I was supposed to go back in November, but I rescheduled for December and then I rescheduled for January 8th! I kept rescheduling because I was having a really hard time mentally and the thought of seeing the dentist would be too much. I always have seasonal affective disorder in October-December so my mind is never thinking logically and I get sucked into cycles of worry, doom and gloom.

It didn't help that in November we discovered a very hard lump on my son's leg. I spiraled so low, I haven't experienced that level of anxiety and doom in years. I knew it wasn't good. After a torturous month of waiting for doctors appointments, we were told he has a bone tumor, but its not cancerous. We found out in mid December, so I feel like I've finally recovered from the massive amount of stress that weighed heavily on my heart for an entire month.

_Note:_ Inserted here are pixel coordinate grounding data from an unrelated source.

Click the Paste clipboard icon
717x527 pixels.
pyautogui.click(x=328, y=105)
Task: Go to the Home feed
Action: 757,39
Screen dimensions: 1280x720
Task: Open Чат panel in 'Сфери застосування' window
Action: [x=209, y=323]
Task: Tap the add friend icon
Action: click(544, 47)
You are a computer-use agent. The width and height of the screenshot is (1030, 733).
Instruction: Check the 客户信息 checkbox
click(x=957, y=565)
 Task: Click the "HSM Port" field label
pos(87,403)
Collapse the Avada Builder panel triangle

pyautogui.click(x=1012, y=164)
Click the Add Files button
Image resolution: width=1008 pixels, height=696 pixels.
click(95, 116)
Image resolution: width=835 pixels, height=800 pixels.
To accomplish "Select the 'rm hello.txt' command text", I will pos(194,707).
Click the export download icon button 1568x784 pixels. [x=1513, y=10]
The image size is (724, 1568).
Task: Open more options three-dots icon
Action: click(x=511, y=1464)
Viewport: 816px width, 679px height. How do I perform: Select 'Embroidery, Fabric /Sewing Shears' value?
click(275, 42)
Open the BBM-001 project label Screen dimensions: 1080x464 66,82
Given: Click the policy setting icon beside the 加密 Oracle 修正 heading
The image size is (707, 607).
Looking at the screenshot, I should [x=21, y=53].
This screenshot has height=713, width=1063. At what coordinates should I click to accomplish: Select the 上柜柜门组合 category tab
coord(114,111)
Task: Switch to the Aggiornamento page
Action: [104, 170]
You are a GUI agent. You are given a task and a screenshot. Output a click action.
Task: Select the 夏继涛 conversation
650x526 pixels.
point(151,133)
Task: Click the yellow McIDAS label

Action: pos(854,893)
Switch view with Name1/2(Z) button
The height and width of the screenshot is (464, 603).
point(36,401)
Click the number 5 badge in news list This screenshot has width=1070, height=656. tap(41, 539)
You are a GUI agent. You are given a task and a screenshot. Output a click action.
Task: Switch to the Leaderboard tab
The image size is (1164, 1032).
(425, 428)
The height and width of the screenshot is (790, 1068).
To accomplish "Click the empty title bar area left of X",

Normally I would be mad at myself for re-scheduling, but I'm really glad that I did. Yesterday I was able to calmly go to my appointment and at no point did I feel panicked. They took my blood pressure and it was really high, so I was stressed, but despite the stress, it was okay. I did have anticipatory anxiety and negative thoughts for days before my appointment, but I didn't allow myself to go down the "what if" rabbit hole. I would shake the thoughts from my mind and say "I'm excited to have these teeth fixed!" Sometimes my brain would say "no you're not" and then I would distract myself instead of arguing back. Am I "cured"... nope. I think I'm still just as afraid, but I am much braver now.
 
Telling statement "I think I'm still just as afraid, but I am much braver now." Perhaps this is key for all of us. If you can't stop being afraid, then start being brave. One way to look at it at least. Thanks for sharing your experience - there's something there we can all benefit from.
 
This is a very useful thread, @Spider. Thank you so much for sharing. I am just about to begin a long journey of fillings, crowns, wisdom teeth extractions and two implants. I am very much dreading it and whilst I do not have the level of anxiety you do, it is great to read about other people’s successes. Well done on getting through your major treatment and coping with all the check ups. I hope I can be as brave as you.